Paesano Bread and Roi Olive Oil

In this installment

Paesano Bread

Roi Olive Oil


Paesano bread

Paesano Bread

This bread hails from Puglia, the heel of the boot of Italy. The name itself translates to “villager” or “countryman.” It’s a rustic peasant bread we make with nothing but organic wheat flour, water, sea salt, and yeast, along with an organic cornmeal-dusted crust.
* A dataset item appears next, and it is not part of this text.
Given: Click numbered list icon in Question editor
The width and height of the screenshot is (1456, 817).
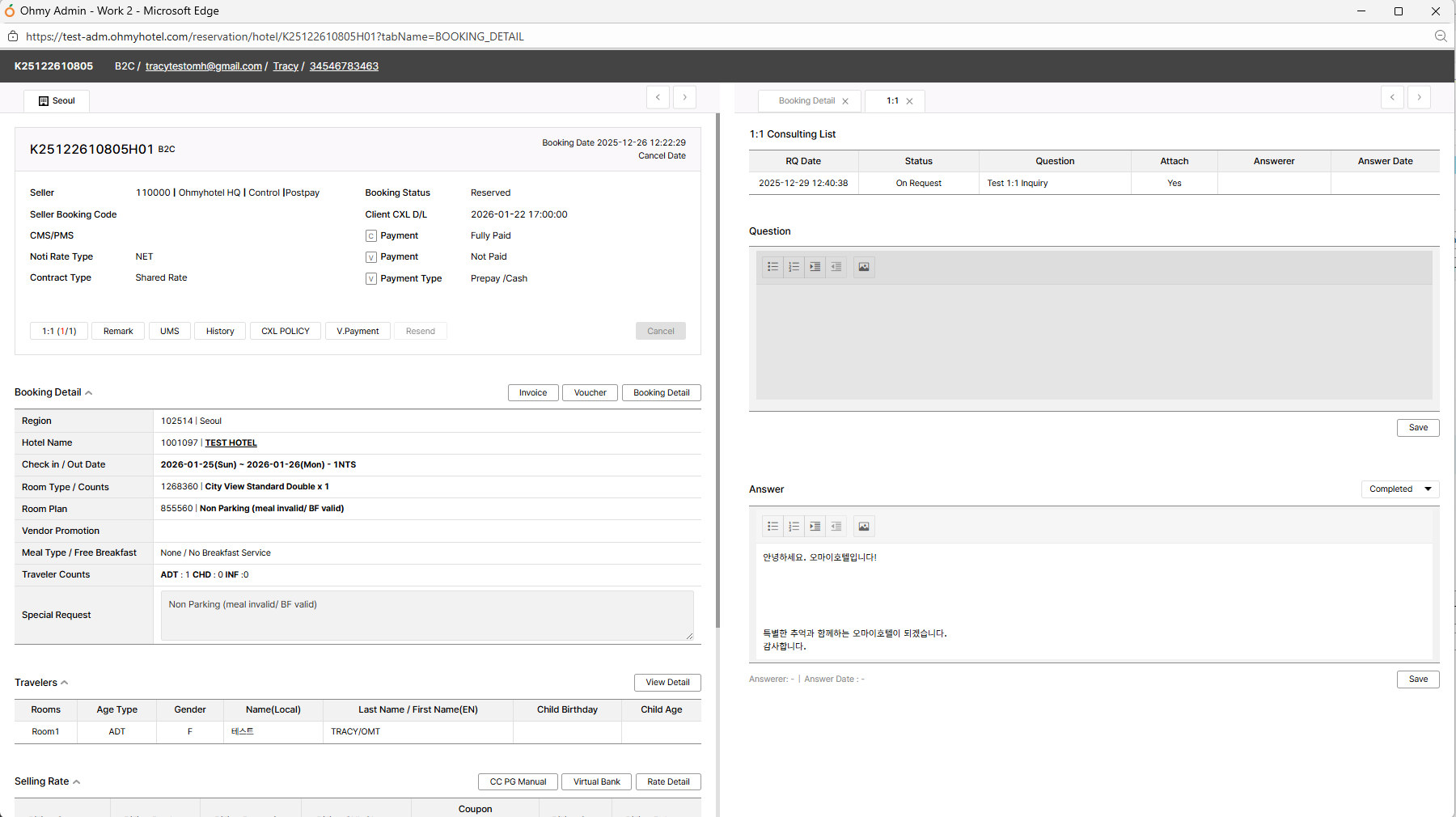Looking at the screenshot, I should coord(794,267).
This is what bakers call a high-hydration bread, at 72% water. The high water content and long fermentation process result in a bread with large air pockets of varying sizes. We love them; they aren’t a mistake! During a trip to our stone hearth oven, all that moisture inside escapes and results in a tender, airy crumb and a thin, chewy crust. This bread has a sweet and buttery flavor even though there’s no sugar or butter in the dough. Paesano is perfect for passing around the table to rip and dip in olive oil, pasta sauce, or soup. Try toasting slices brushed with olive oil on the grill and then rubbing them with whole garlic cloves. We guarantee it’ll be the star of the meal and no one will have to know how easy it is.

Bottle of Roi olive oil

Roi Olive Oil

On the Italian Riviera, delicacy, not strength, brings an oil acclaim and honor.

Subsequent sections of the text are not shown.